On March 31, 1889, the first regularly scheduled electric car runs over a Seattle trolley line formerly powered by a pair of horses. For about a year, this line remains the only electric streetcar line on the Pacific Coast.

On September 23, 1884, the Seattle Railway Company, owned by Frank Osgood (1852-1934), Thomas Burke (1849-1925), David Denny (1832-1903), and George Kinnear started running horse-drawn street cars along 2nd Avenue from Yesler Way to Pike Street. In about 16 months the company built two branches, one that extended the line to the foot of Queen Anne Hill along Front Street and another east along Pike Street and north to Lake Union.

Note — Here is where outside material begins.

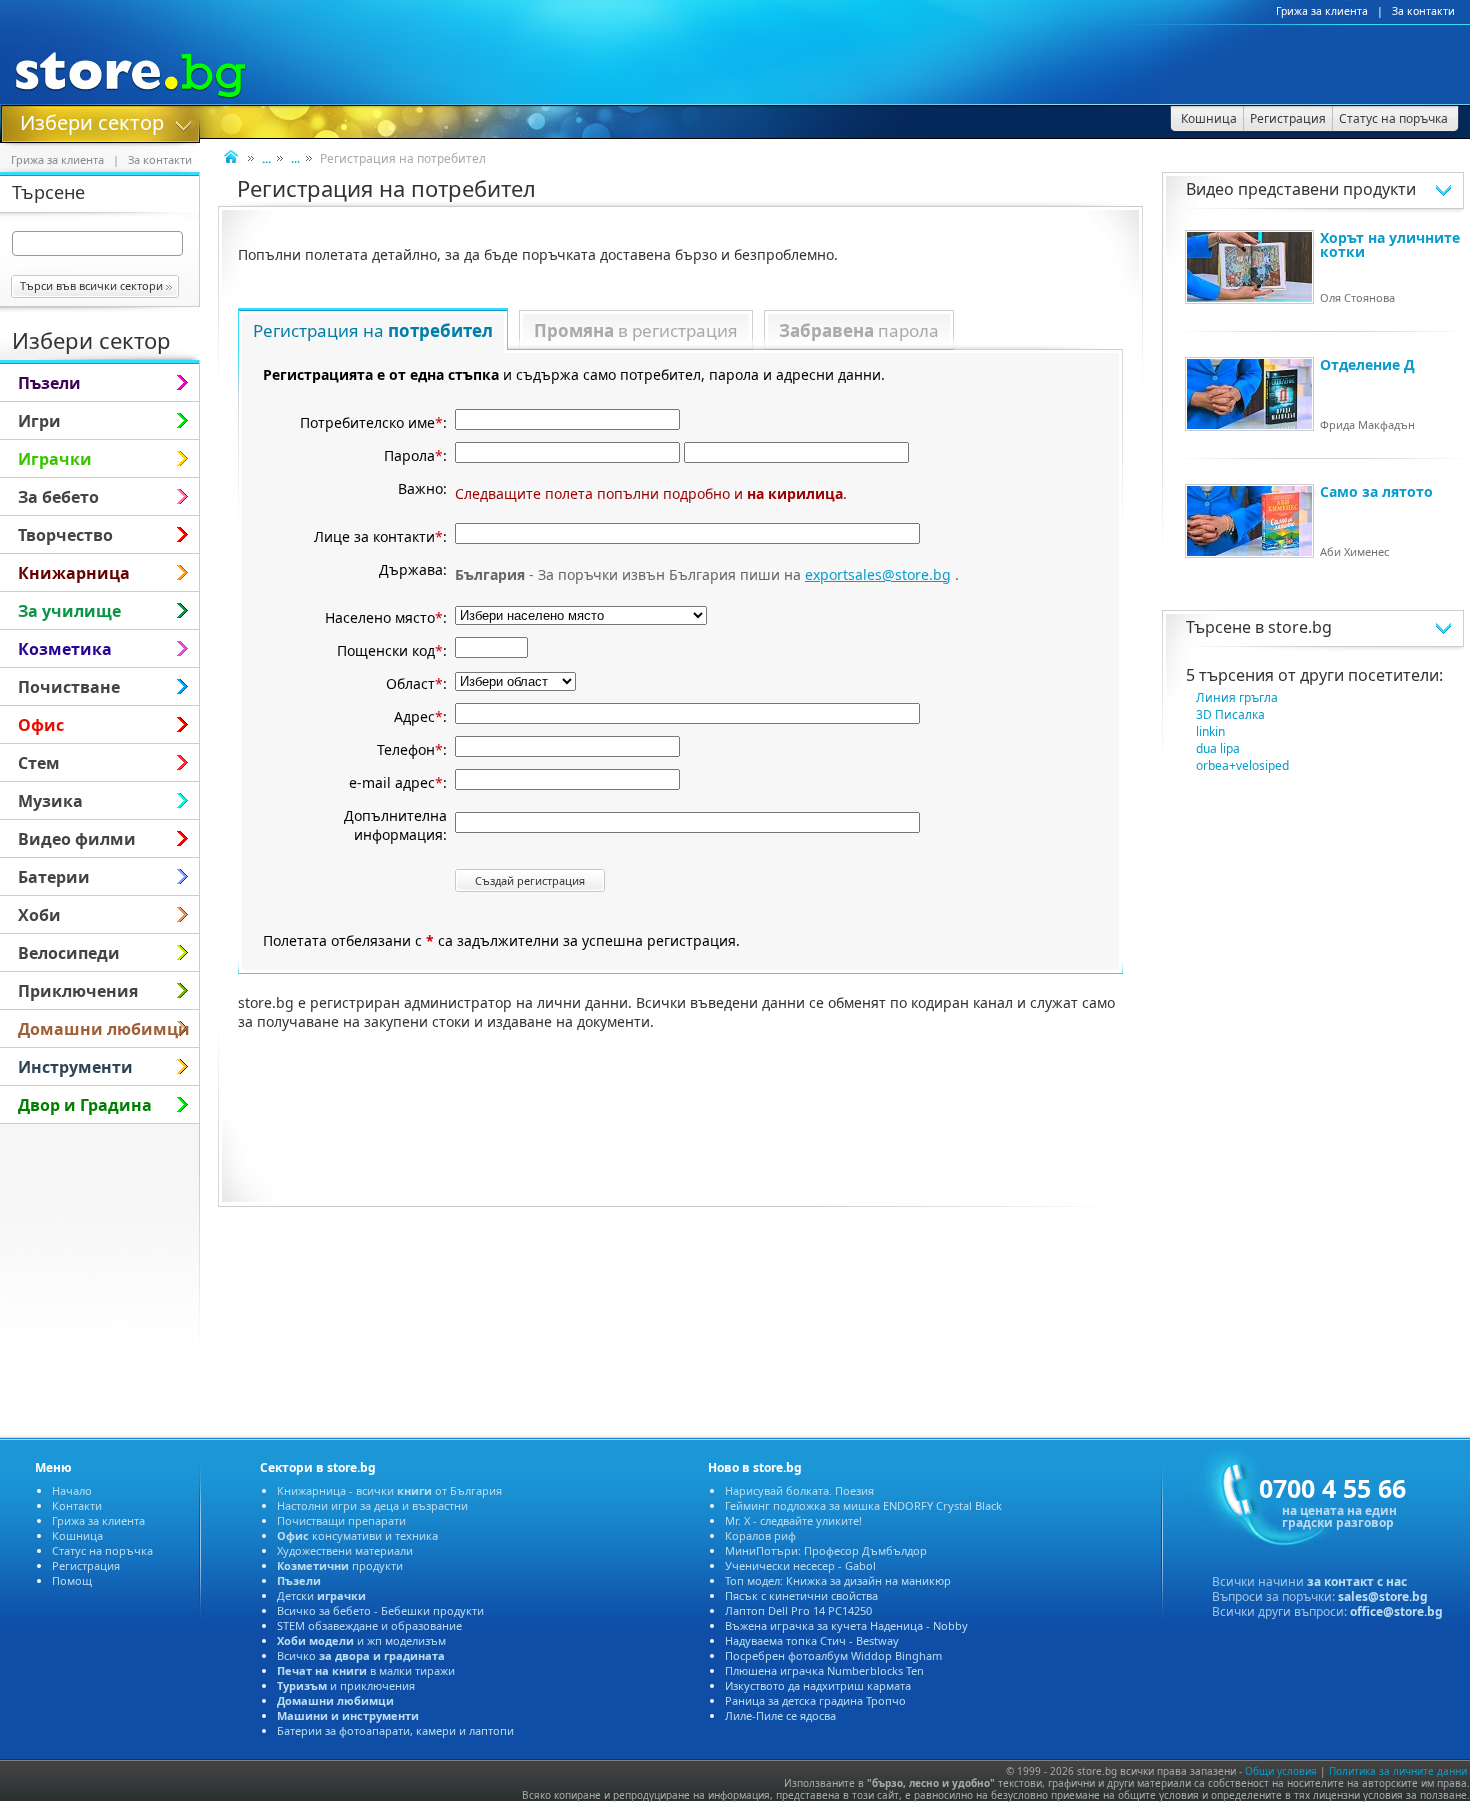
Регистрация (86, 1565)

During the autumn of 1888, a group of business men and real estate developers organized the Seattle Electric Railway and Power Company to convert the horse-drawn line to an electric line. The company directors were L. H. Griffith, Franz Theodore Blunck (1841-1918), Victor Hugo Smith, Edward C. Kilbourne (1856-1958), Morgan Carkeek (1847-1931), L. Morris Haller, and Thomas Burke (1849-1925). Frank Osgood was President and General Manager. The company built an electric power plant at the foot of Pike Street and purchased five electric trolley cars. On March 30, 1889, to test the line, the first electric car ran over the line. On the following day, March 31, 1889, about 4,000 persons paid 5 cents to take a ride on the trolley line.

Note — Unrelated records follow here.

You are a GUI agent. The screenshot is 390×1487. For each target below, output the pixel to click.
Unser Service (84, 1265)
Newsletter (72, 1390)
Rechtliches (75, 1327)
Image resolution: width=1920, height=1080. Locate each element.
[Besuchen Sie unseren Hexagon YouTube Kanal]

Horse-drawn trolley cars continued to be used over a portion of the line until April 5 when they were retired. After that, electric trolley cars operated along the entire line.

Within a short time L. H. Griffith bought out the other investors and became sole owner.


Sources:

Leslie Blanchard, The Street Railway Era in Seattle: A Chronicle of Six Decades (Forty Fort, PA: Harold E. Cox, Publisher, 1968), 3, 10, 11, 12.